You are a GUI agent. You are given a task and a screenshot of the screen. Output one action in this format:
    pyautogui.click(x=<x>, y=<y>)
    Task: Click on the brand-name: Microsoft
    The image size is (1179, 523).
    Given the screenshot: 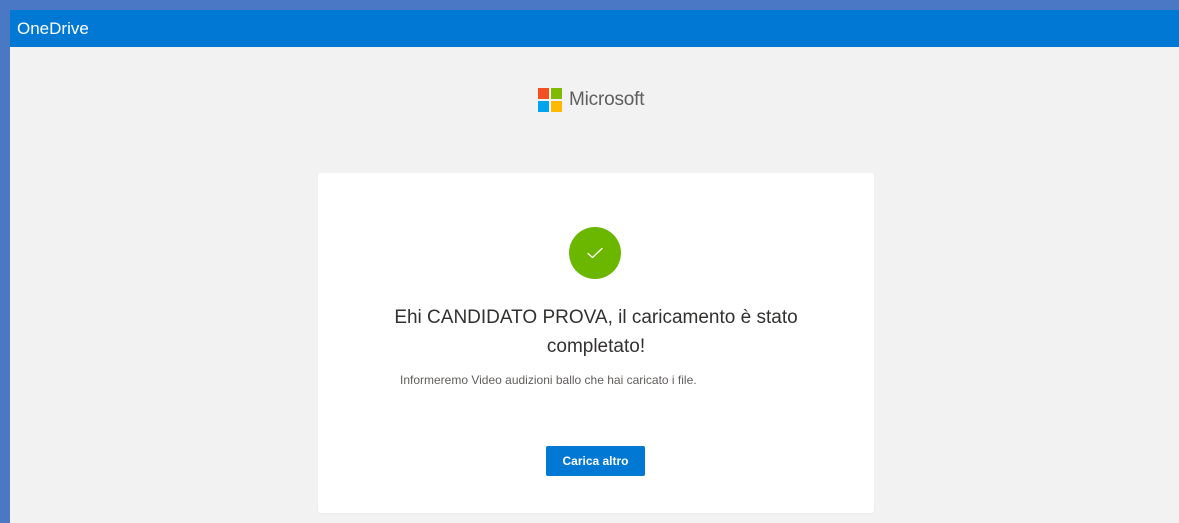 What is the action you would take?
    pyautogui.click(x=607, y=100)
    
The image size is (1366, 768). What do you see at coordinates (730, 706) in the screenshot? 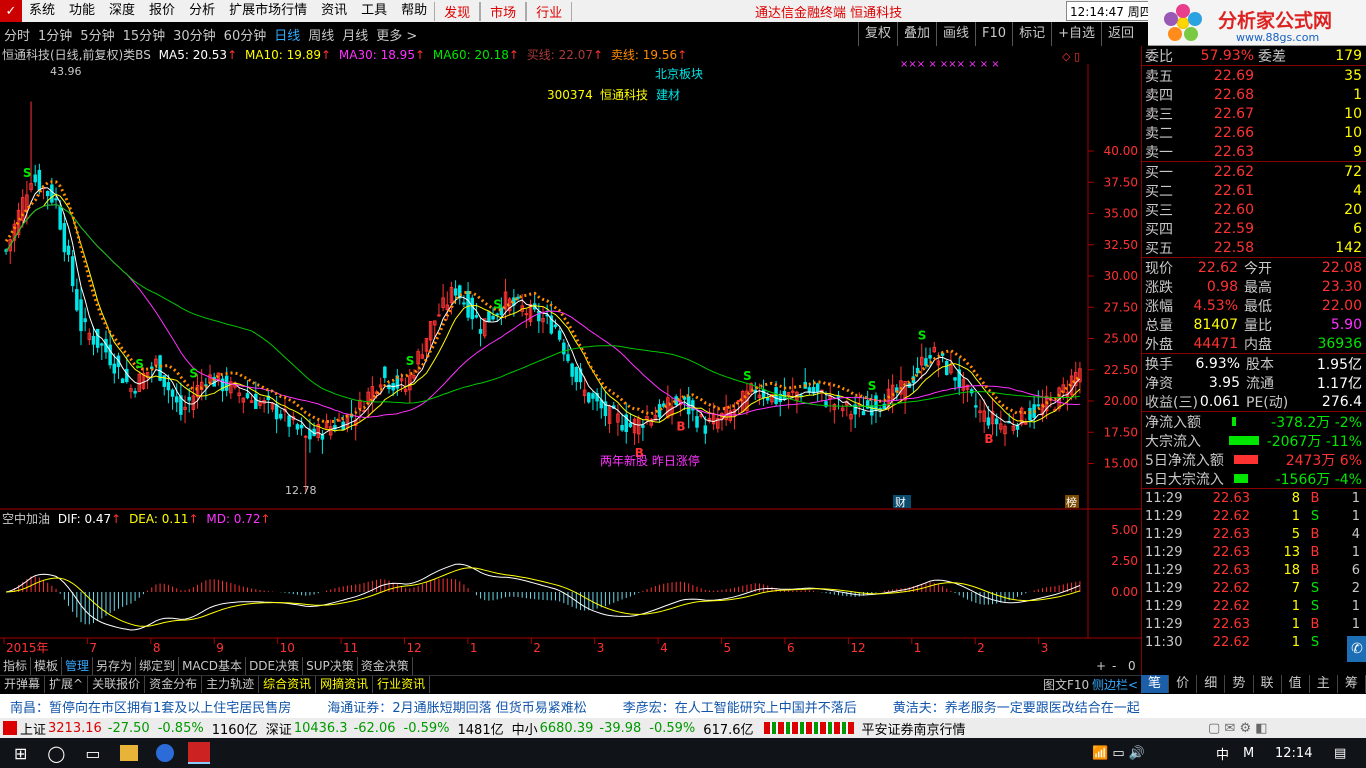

★ ★ ★

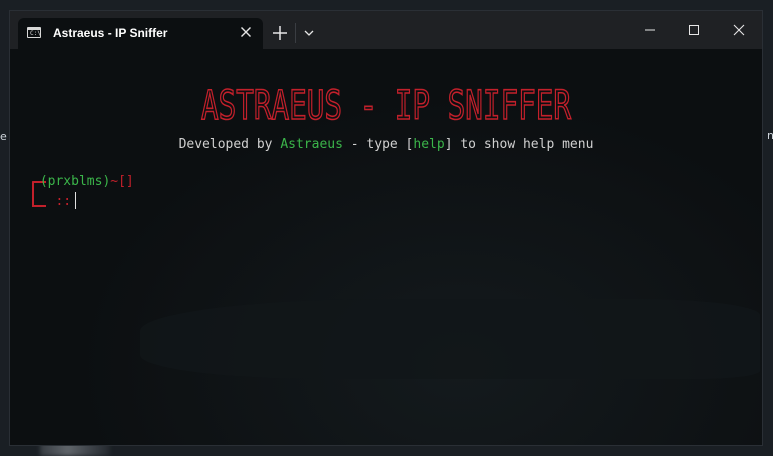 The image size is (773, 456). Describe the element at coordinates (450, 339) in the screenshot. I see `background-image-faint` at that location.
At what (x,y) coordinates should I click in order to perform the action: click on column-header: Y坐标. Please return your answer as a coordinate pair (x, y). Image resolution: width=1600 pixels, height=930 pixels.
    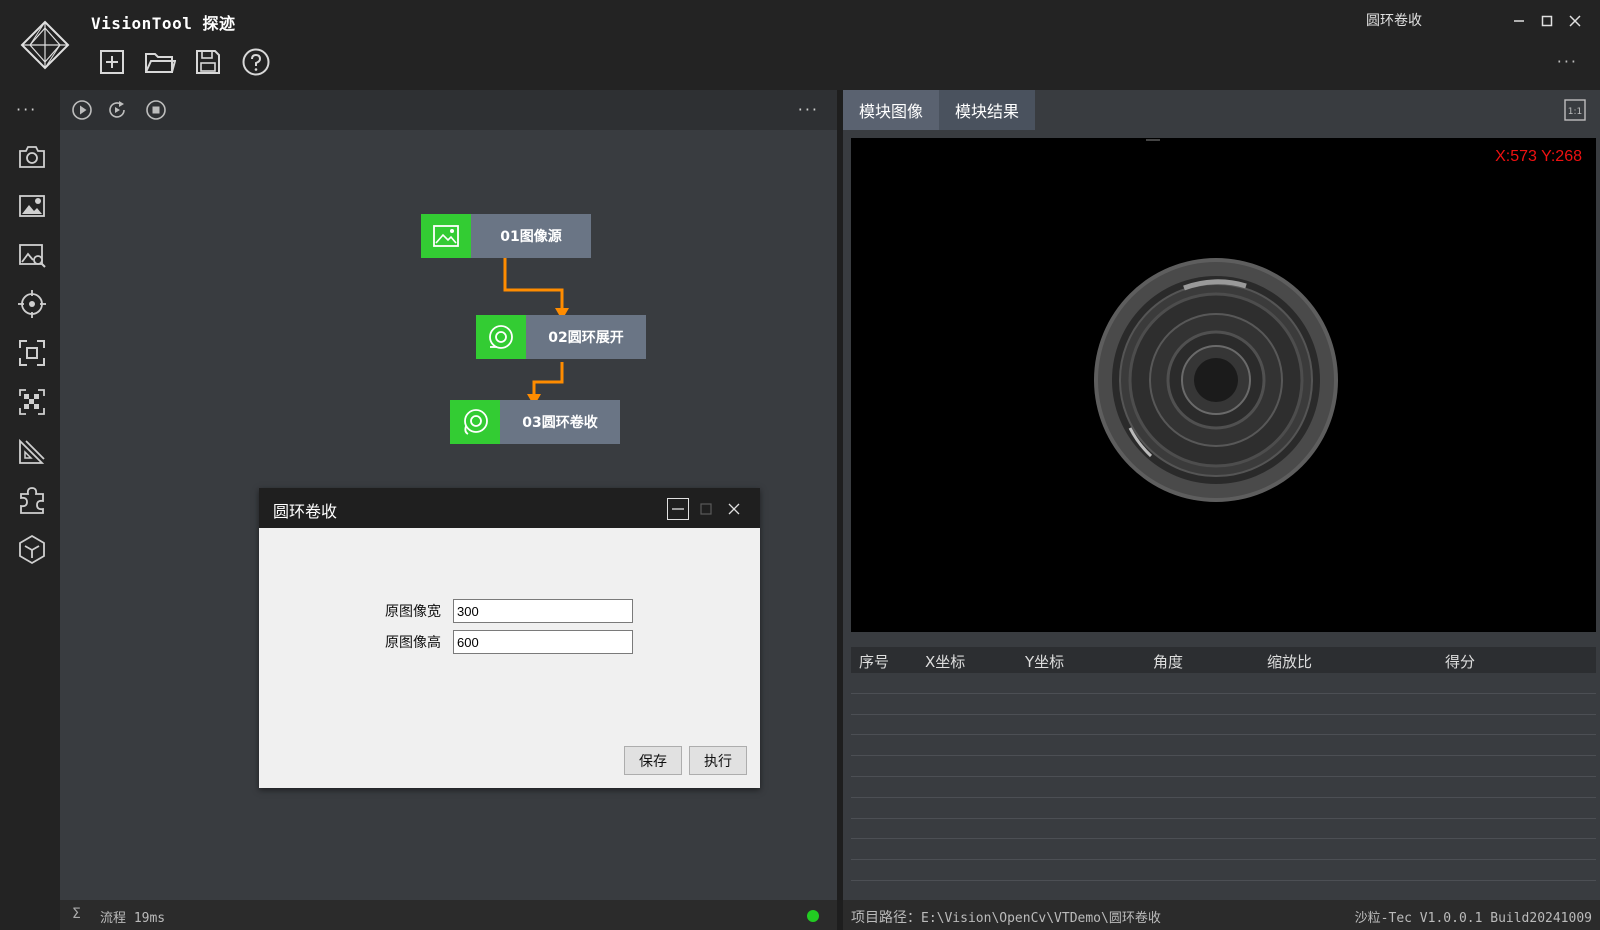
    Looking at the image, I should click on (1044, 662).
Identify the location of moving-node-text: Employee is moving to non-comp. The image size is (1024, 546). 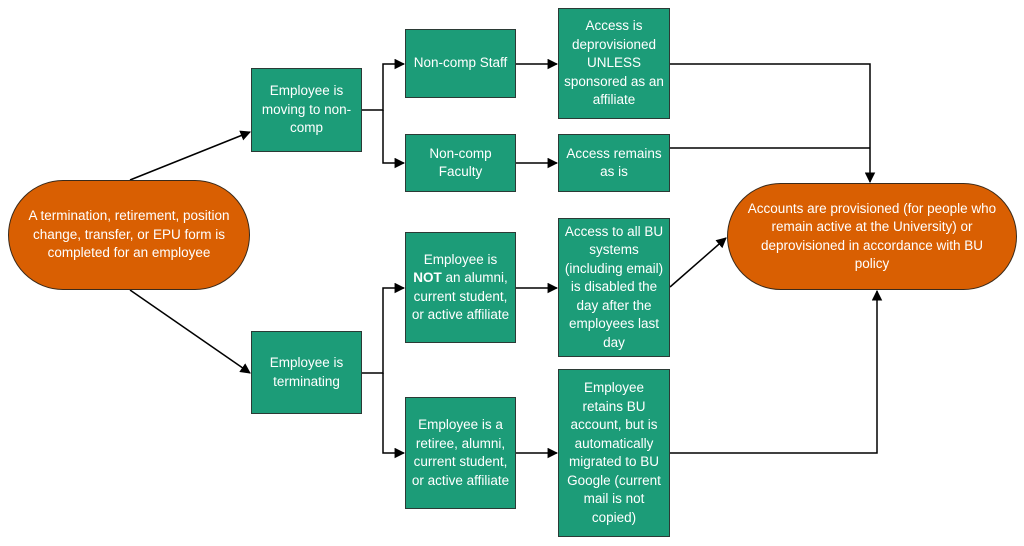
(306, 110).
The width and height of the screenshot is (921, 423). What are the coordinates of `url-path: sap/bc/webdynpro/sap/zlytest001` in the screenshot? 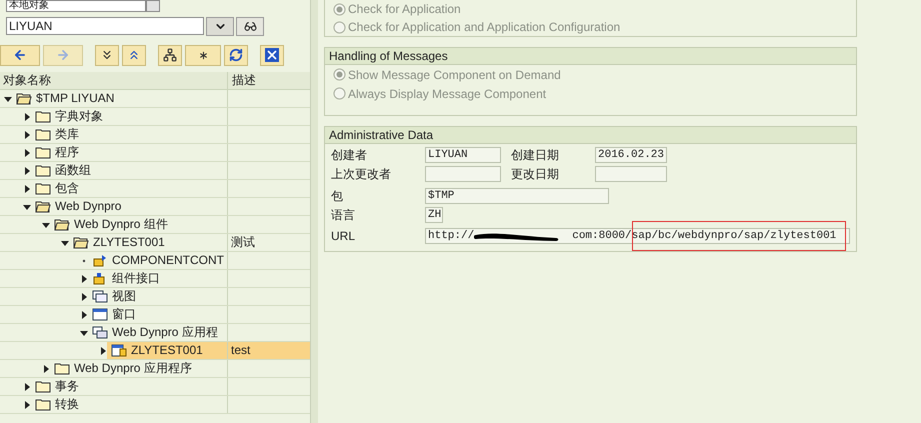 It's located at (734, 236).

★ ★ ★

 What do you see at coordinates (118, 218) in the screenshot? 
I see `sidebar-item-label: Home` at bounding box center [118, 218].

★ ★ ★

-- TASK STATEMENT --
Retype the lines starting at the one containing "What do you see at coordinates (118, 218)" and ending at the one containing "center [118, 218].", with both of those lines included, exactly as they appear.

-- EXERCISE OUTPUT --
 What do you see at coordinates (118, 218) in the screenshot? 
I see `sidebar-item-label: Home` at bounding box center [118, 218].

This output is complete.